What this task involves:
Convert the listing below into a Markdown table with two columns, Row and Line. Give each nonblank line its own numbered row and omit the blank lines.

****************************************

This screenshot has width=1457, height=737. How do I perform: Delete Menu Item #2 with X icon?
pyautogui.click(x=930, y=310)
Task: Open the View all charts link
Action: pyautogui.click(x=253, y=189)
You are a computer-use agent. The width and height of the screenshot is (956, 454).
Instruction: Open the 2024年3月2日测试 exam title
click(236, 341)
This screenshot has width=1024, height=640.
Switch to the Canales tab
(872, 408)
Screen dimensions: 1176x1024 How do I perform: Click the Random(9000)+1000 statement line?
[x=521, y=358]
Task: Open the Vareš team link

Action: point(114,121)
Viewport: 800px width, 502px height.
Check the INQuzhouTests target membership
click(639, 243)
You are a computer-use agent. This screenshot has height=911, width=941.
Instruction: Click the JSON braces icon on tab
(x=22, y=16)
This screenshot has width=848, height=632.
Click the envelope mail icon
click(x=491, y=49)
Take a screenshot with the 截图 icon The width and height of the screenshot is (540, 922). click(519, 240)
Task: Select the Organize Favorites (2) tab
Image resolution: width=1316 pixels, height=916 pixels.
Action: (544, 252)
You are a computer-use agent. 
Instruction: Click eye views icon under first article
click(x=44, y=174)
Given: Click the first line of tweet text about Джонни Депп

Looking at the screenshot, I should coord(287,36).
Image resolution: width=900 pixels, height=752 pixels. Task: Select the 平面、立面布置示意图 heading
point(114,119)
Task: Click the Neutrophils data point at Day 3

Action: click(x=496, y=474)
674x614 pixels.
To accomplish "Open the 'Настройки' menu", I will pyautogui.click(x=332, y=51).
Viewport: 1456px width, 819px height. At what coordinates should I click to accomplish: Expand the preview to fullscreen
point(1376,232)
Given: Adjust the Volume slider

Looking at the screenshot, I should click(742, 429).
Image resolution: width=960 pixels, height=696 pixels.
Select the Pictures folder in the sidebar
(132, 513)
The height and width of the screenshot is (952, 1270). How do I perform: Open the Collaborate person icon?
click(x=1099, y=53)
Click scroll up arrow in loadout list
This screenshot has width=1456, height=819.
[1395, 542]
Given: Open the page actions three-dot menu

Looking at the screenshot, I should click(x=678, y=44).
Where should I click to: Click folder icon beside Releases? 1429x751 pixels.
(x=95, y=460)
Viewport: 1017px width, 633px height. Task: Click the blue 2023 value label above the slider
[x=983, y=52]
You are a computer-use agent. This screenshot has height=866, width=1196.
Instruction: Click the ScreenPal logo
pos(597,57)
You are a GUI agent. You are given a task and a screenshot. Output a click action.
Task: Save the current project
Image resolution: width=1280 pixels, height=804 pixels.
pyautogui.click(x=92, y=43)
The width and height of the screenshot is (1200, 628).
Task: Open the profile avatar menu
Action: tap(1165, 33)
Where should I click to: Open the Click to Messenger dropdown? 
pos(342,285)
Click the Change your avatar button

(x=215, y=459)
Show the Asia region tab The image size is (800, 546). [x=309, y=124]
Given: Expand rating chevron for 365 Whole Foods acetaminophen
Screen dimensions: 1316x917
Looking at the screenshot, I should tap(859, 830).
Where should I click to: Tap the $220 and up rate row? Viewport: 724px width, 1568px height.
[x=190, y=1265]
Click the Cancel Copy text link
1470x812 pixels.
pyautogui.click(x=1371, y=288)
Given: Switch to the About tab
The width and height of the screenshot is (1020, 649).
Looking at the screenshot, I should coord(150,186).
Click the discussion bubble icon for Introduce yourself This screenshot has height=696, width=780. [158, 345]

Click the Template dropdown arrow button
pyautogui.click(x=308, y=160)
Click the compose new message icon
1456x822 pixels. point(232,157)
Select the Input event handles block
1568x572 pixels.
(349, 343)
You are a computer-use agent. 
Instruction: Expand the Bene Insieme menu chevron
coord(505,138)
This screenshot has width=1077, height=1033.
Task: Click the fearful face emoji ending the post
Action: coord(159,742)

****************************************

Output for this exercise:
| Row | Line |
|---|---|
| 1 | This screenshot has width=1457, height=737. How do I perform: Delete Menu Item #2 with X icon? |
| 2 | pyautogui.click(x=930, y=310) |
| 3 | Task: Open the View all charts link |
| 4 | Action: pyautogui.click(x=253, y=189) |
| 5 | You are a computer-use agent. The width and height of the screenshot is (956, 454). |
| 6 | Instruction: Open the 2024年3月2日测试 exam title |
| 7 | click(236, 341) |
| 8 | This screenshot has width=1024, height=640. |
| 9 | Switch to the Canales tab |
| 10 | (872, 408) |
| 11 | Screen dimensions: 1176x1024 How do I perform: Click the Random(9000)+1000 statement line? |
| 12 | [x=521, y=358] |
| 13 | Task: Open the Vareš team link |
| 14 | Action: point(114,121) |
| 15 | Viewport: 800px width, 502px height. |
| 16 | Check the INQuzhouTests target membership |
| 17 | click(639, 243) |
| 18 | You are a computer-use agent. This screenshot has height=911, width=941. |
| 19 | Instruction: Click the JSON braces icon on tab |
| 20 | (x=22, y=16) |
| 21 | This screenshot has width=848, height=632. |
| 22 | Click the envelope mail icon |
| 23 | click(x=491, y=49) |
| 24 | Take a screenshot with the 截图 icon The width and height of the screenshot is (540, 922). click(519, 240) |
| 25 | Task: Select the Organize Favorites (2) tab |
| 26 | Image resolution: width=1316 pixels, height=916 pixels. |
| 27 | Action: (544, 252) |
| 28 | You are a computer-use agent.  |
| 29 | Instruction: Click eye views icon under first article |
| 30 | click(x=44, y=174) |
| 31 | Given: Click the first line of tweet text about Джонни Депп |
| 32 | Looking at the screenshot, I should coord(287,36). |
| 33 | Image resolution: width=900 pixels, height=752 pixels. Task: Select the 平面、立面布置示意图 heading |
| 34 | point(114,119) |
| 35 | Task: Click the Neutrophils data point at Day 3 |
| 36 | Action: click(x=496, y=474) |
| 37 | 674x614 pixels. |
| 38 | To accomplish "Open the 'Настройки' menu", I will pyautogui.click(x=332, y=51). |
| 39 | Viewport: 1456px width, 819px height. At what coordinates should I click to accomplish: Expand the preview to fullscreen |
| 40 | point(1376,232) |
| 41 | Given: Adjust the Volume slider |
| 42 | Looking at the screenshot, I should click(742, 429). |
| 43 | Image resolution: width=960 pixels, height=696 pixels. |
| 44 | Select the Pictures folder in the sidebar |
| 45 | (132, 513) |
| 46 | The height and width of the screenshot is (952, 1270). How do I perform: Open the Collaborate person icon? |
| 47 | click(x=1099, y=53) |
| 48 | Click scroll up arrow in loadout list |
| 49 | This screenshot has width=1456, height=819. |
| 50 | [1395, 542] |
| 51 | Given: Open the page actions three-dot menu |
| 52 | Looking at the screenshot, I should click(x=678, y=44). |
| 53 | Where should I click to: Click folder icon beside Releases? 1429x751 pixels. |
| 54 | (x=95, y=460) |
| 55 | Viewport: 1017px width, 633px height. Task: Click the blue 2023 value label above the slider |
| 56 | [x=983, y=52] |
| 57 | You are a computer-use agent. This screenshot has height=866, width=1196. |
| 58 | Instruction: Click the ScreenPal logo |
| 59 | pos(597,57) |
| 60 | You are a GUI agent. You are given a task and a screenshot. Output a click action. |
| 61 | Task: Save the current project |
| 62 | Image resolution: width=1280 pixels, height=804 pixels. |
| 63 | pyautogui.click(x=92, y=43) |
| 64 | The width and height of the screenshot is (1200, 628). |
| 65 | Task: Open the profile avatar menu |
| 66 | Action: tap(1165, 33) |
| 67 | Where should I click to: Open the Click to Messenger dropdown?  |
| 68 | pos(342,285) |
| 69 | Click the Change your avatar button |
| 70 | (x=215, y=459) |
| 71 | Show the Asia region tab The image size is (800, 546). [x=309, y=124] |
| 72 | Given: Expand rating chevron for 365 Whole Foods acetaminophen |
| 73 | Screen dimensions: 1316x917 |
| 74 | Looking at the screenshot, I should tap(859, 830). |
| 75 | Where should I click to: Tap the $220 and up rate row? Viewport: 724px width, 1568px height. |
| 76 | [x=190, y=1265] |
| 77 | Click the Cancel Copy text link |
| 78 | 1470x812 pixels. |
| 79 | pyautogui.click(x=1371, y=288) |
| 80 | Given: Switch to the About tab |
| 81 | The width and height of the screenshot is (1020, 649). |
| 82 | Looking at the screenshot, I should coord(150,186). |
| 83 | Click the discussion bubble icon for Introduce yourself This screenshot has height=696, width=780. [158, 345] |
| 84 | Click the Template dropdown arrow button |
| 85 | pyautogui.click(x=308, y=160) |
| 86 | Click the compose new message icon |
| 87 | 1456x822 pixels. point(232,157) |
| 88 | Select the Input event handles block |
| 89 | 1568x572 pixels. |
| 90 | (349, 343) |
| 91 | You are a computer-use agent.  |
| 92 | Instruction: Expand the Bene Insieme menu chevron |
| 93 | coord(505,138) |
| 94 | This screenshot has width=1077, height=1033. |
| 95 | Task: Click the fearful face emoji ending the post |
| 96 | Action: coord(159,742) |